When you write recursive functions on a sequence, the key abstractions you need will be checking if the sequence is empty, getting the first element, and getting the rest of the sequence. Using functions for these three operations doesn’t help unless these functions would let us work on different data types for sequences. It is possible to make such abstractions, but this is beyond the topics of this book, and we will not consider it more in this book. Here we will just implement the abstractions directly in our recursive functions from now on. If we do this, the linear search algorithm simply becomes:

lin_search <- function(element, sequence, i = 1) {
    if (i > length(sequence)) FALSE
    else if (sequence[i] == element) TRUE
    else lin_search(element, sequence, i + 1)
}

The Structure of a Recursive Function

Recursive functions all follow the same pattern: figure out the base cases that are easy to solve, and understand how you can break down the problem into smaller pieces that you can solve recursively. It is the same approach that is called divide and conquer in algorithm design theory. Reducing a problem to smaller problems is the hard part. There are two things to be careful about: Are the smaller problems really smaller? How do you combine solutions from the smaller problems to solve the larger problem?

In the linear search we have worked on so far, we know that the recursive call is looking at a smaller problem because each call is looking at a shorter sequence. It doesn’t matter if we implement the function using lists or use an index into a vector. We know that when we call recursively, we are looking at a shorter sequence. For functions working on sequences, this is generally the case; and if you know that each time you call recursively you are moving closer to a base case, you know that the function will eventually finish its computation.

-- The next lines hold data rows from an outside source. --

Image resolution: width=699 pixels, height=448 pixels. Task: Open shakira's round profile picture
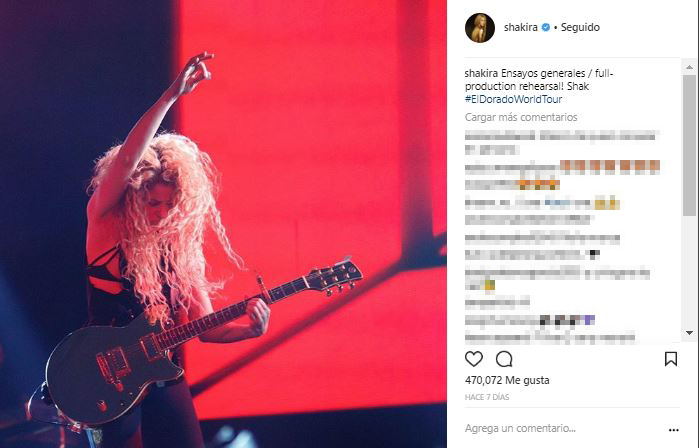[480, 28]
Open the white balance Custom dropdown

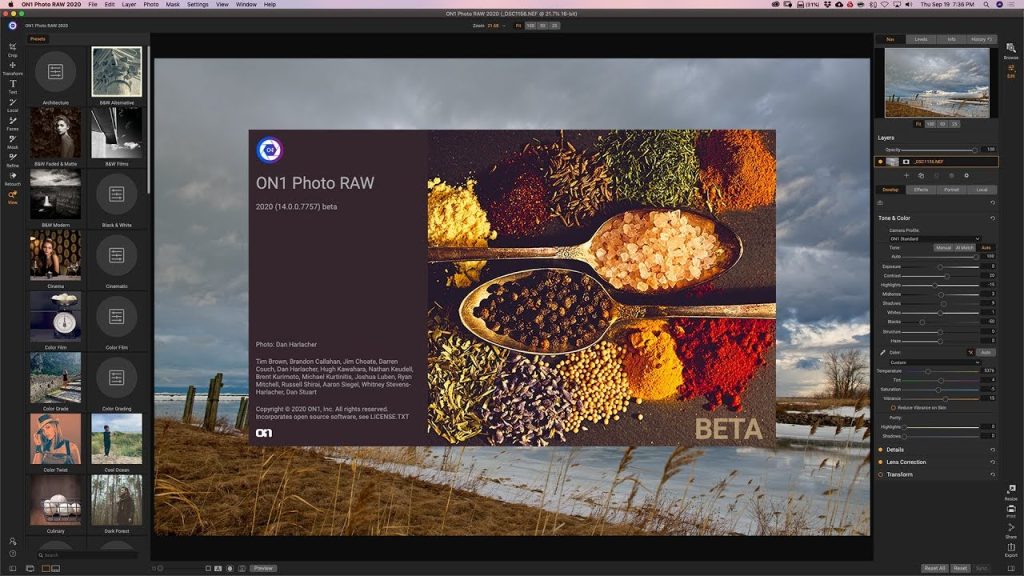point(934,362)
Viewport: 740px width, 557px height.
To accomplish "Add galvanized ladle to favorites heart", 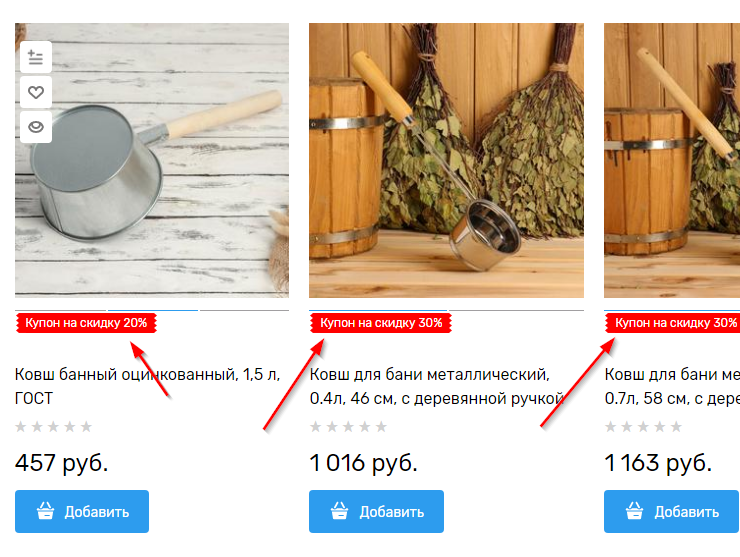I will click(36, 92).
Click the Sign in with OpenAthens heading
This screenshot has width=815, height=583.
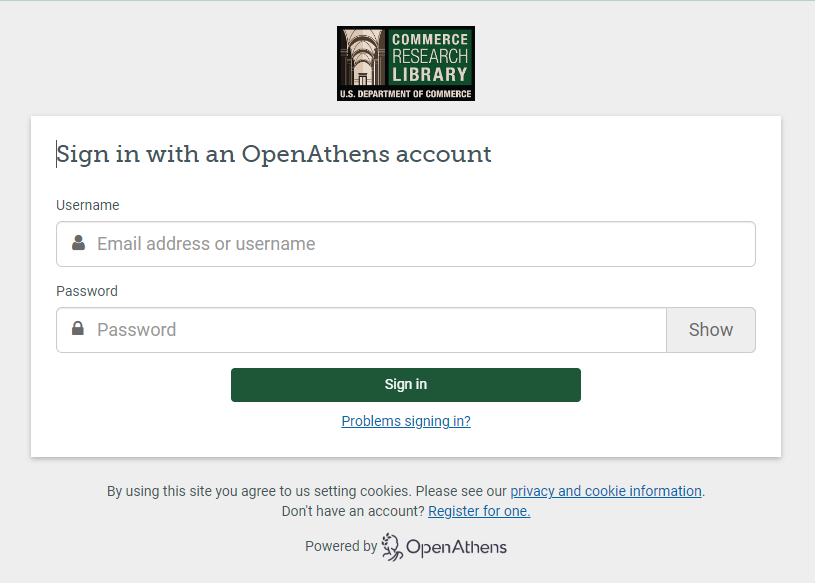click(x=274, y=154)
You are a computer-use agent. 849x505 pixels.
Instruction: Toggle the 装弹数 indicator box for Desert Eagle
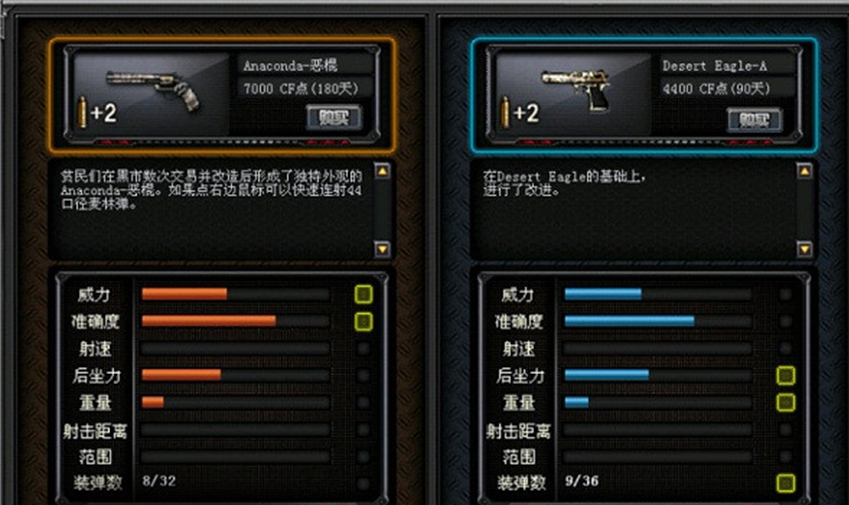tap(786, 483)
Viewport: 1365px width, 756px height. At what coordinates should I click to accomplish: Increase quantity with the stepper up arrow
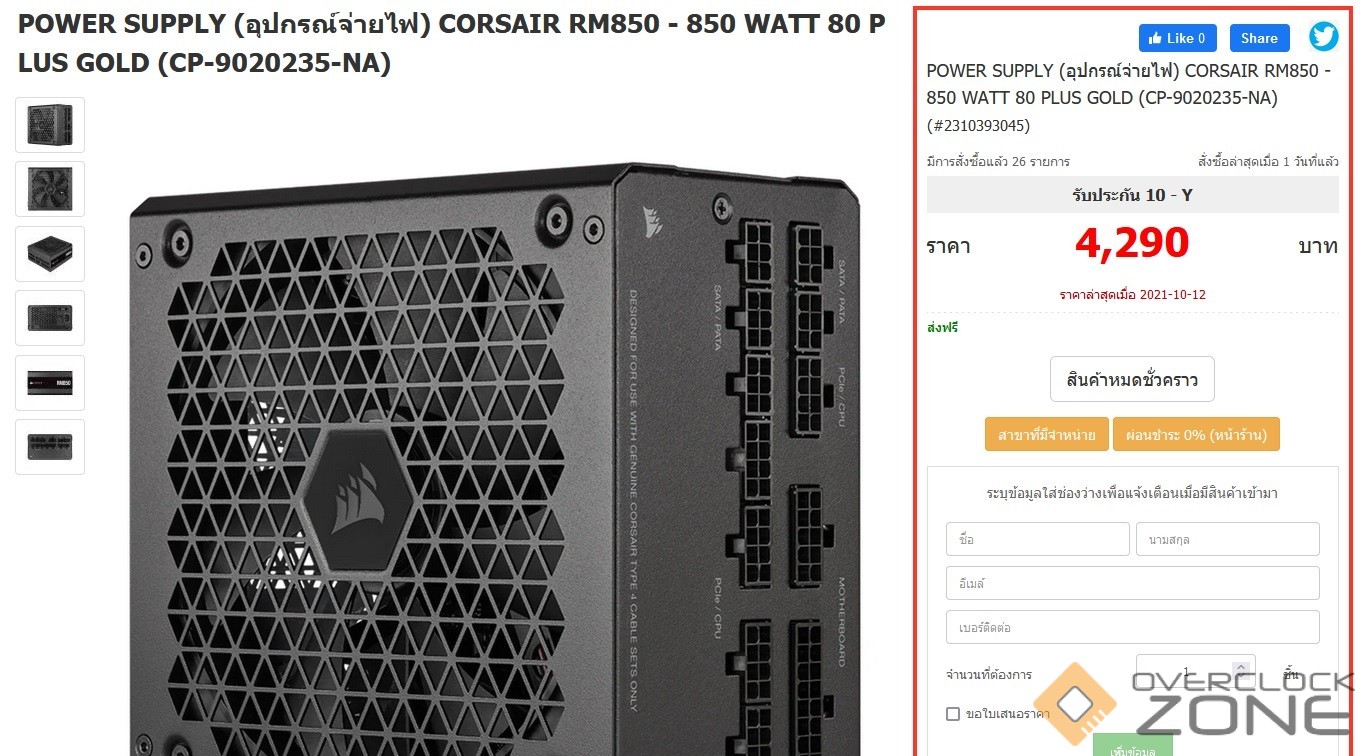point(1241,666)
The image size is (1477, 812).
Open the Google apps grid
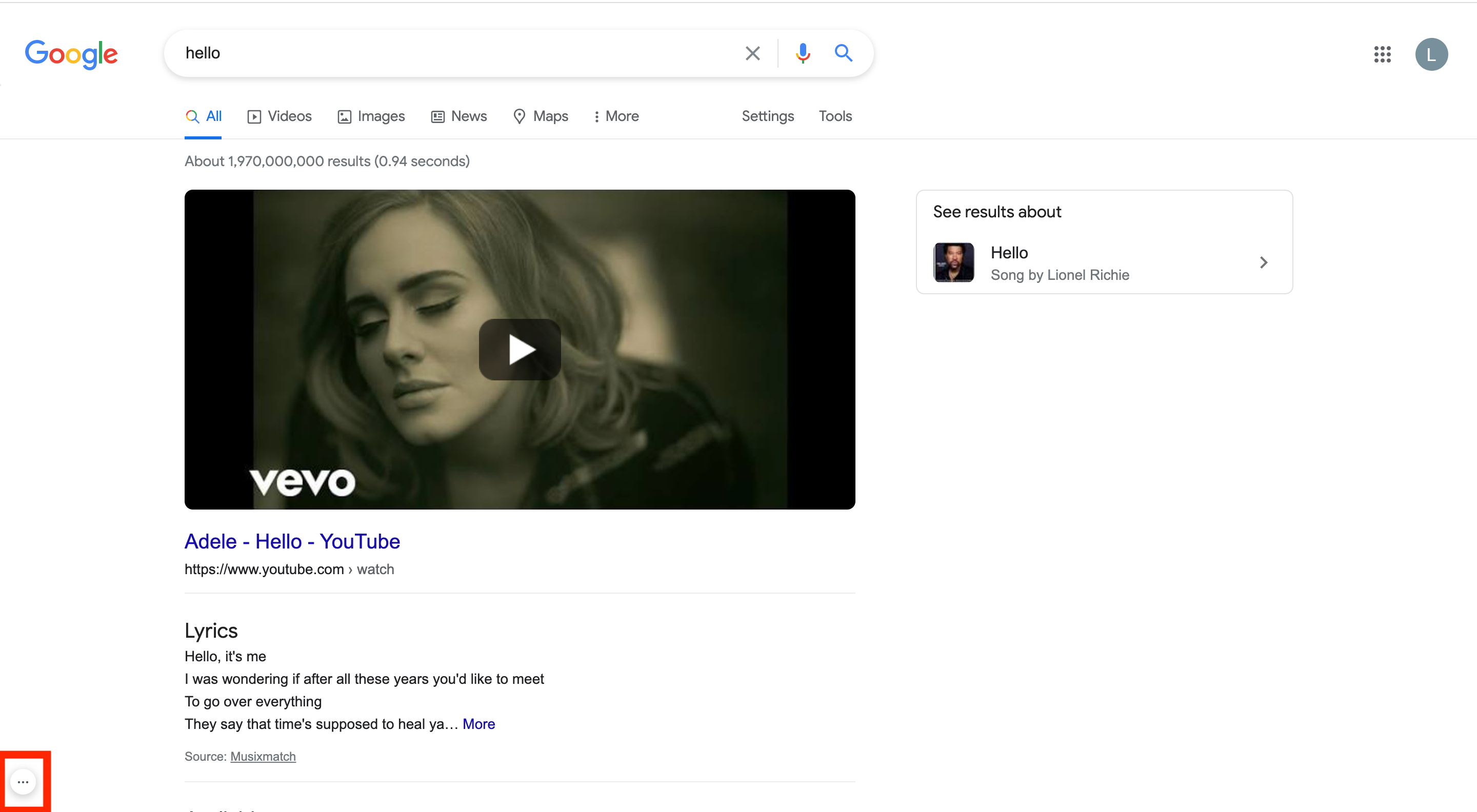(1383, 54)
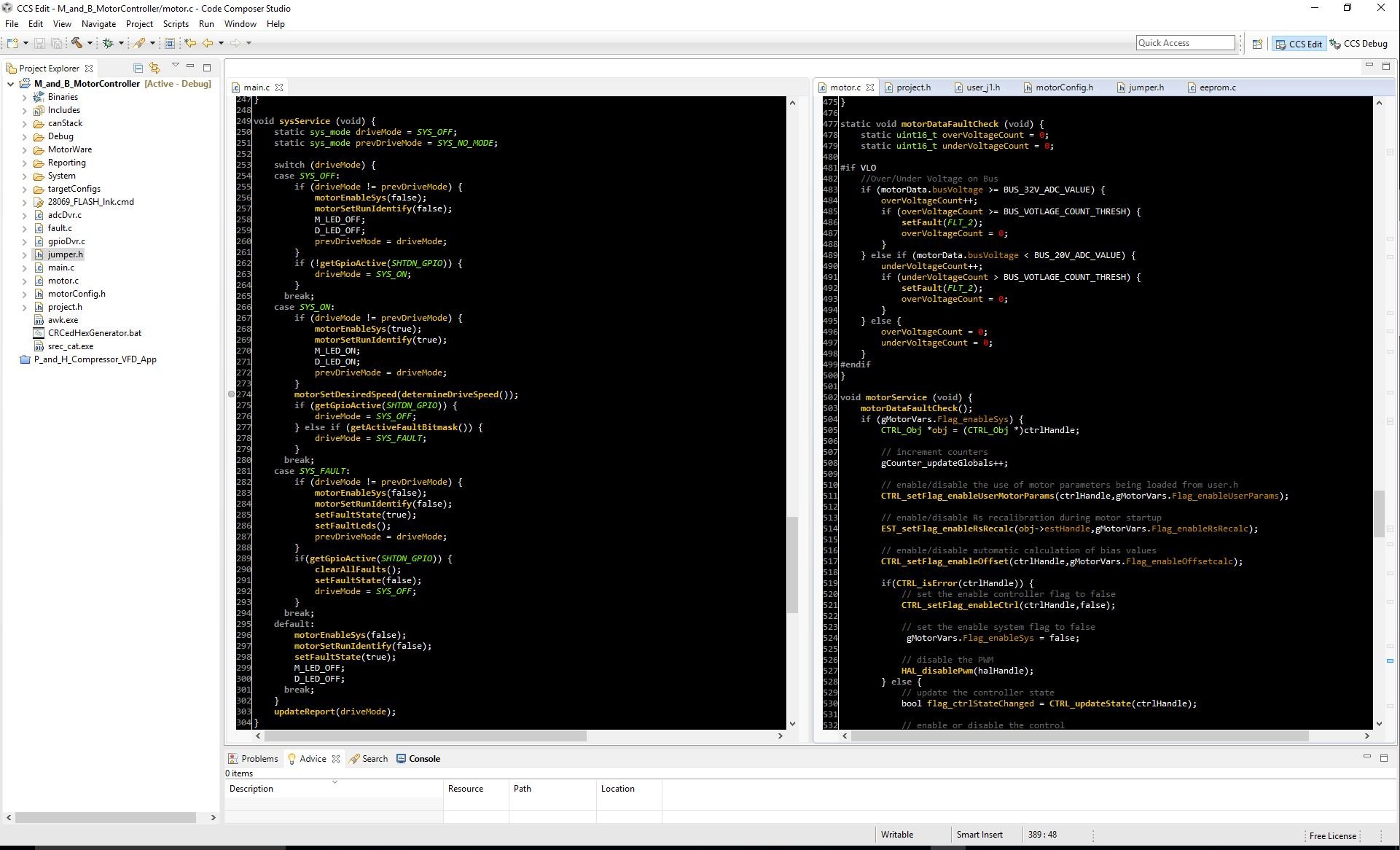Click the flashlight search toolbar icon
1400x850 pixels.
coord(139,43)
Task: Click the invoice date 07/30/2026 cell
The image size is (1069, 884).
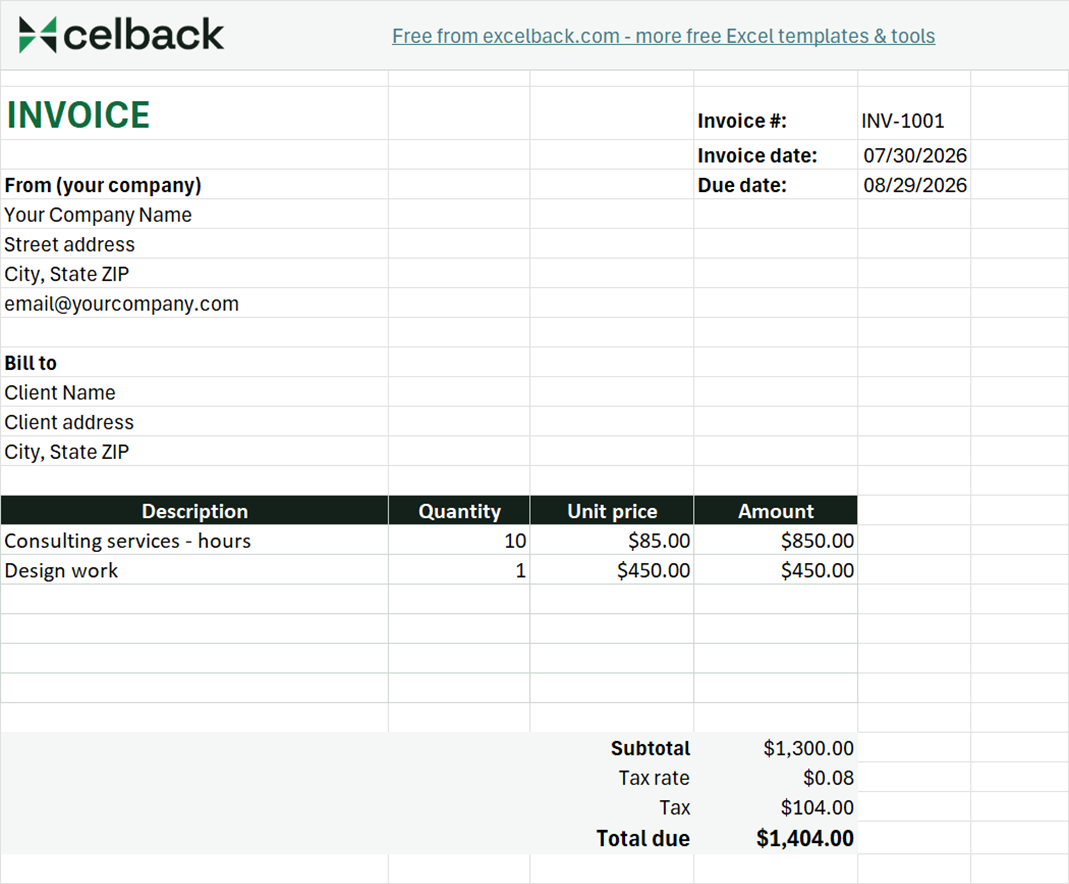Action: pyautogui.click(x=914, y=155)
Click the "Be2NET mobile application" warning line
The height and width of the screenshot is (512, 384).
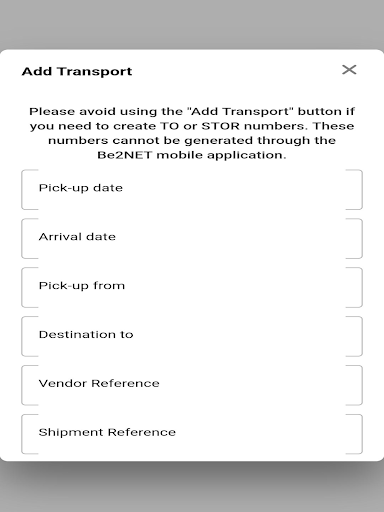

The recursion doesn’t always have to be on everything except the first element in a sequence. For a binary search, for example, we can search in logarithmic time in a sorted sequence by reducing the problem to half the size in each recursive call. The algorithm works like this: if you have an empty sequence where you can’t find the element you are searching for, you return FALSE. If the sequence is not empty, you check if the middle element is the element you are searching for, in which case you return TRUE. If it isn’t, check if it is smaller than the element you are looking for, in which case you call recursively on the last half of the sequence, and if not, you call recursively on the first half of the sequence.

This sounds simple enough but first attempts at implementing this often end up calling recursively on the same sequence again and again, never getting closer to finishing. This happens if we are not careful when we pick the first or last half.

This implementation will not work. If you search for 0 or 5, you will get an infinite recursion:

binary_search <- function(element, x,
                          first = 1, last = length(x)) {


    if (last < first) return(FALSE) # empty sequence

    middle <- (last - first) %/% 2 + first
    if (element == x[middle]) {
        TRUE
    } else if (element < x[middle]) {
        binary_search(element, x, first, middle)
    } else {
        binary_search(element, x, middle, last)
    }
}

This is because you get a middle index that equals first, so you call recursively on the same problem you were trying to solve, not a simpler one.

You can solve it by never including middle in the range you try to solve recursively; after all, you only call the recursion if you know that middle is not the element you are searching for:

binary_search <- function(element, x,
                          first = 1, last = length(x)) {


    if (last < first) return(FALSE) # empty sequence

    middle <- (last - first) %/% 2 + first
    if (element == x[middle]) {
        TRUE
    } else if (element < x[middle]) {
        binary_search(element, x, first, middle - 1)
    } else {
        binary_search(element, x, middle + 1, last)
    }
}

It is crucial that you make sure that all recursive calls actually are working on a smaller problem. For sequences, that typically means making sure that you call recursively on shorter sequences.

For trees, a data structure that is fundamentally recursive—a tree is either a leaf or an inner node containing a number of children that are themselves also trees—we call recursively on subtrees, thus making sure that we are looking at smaller problems in each recursive call.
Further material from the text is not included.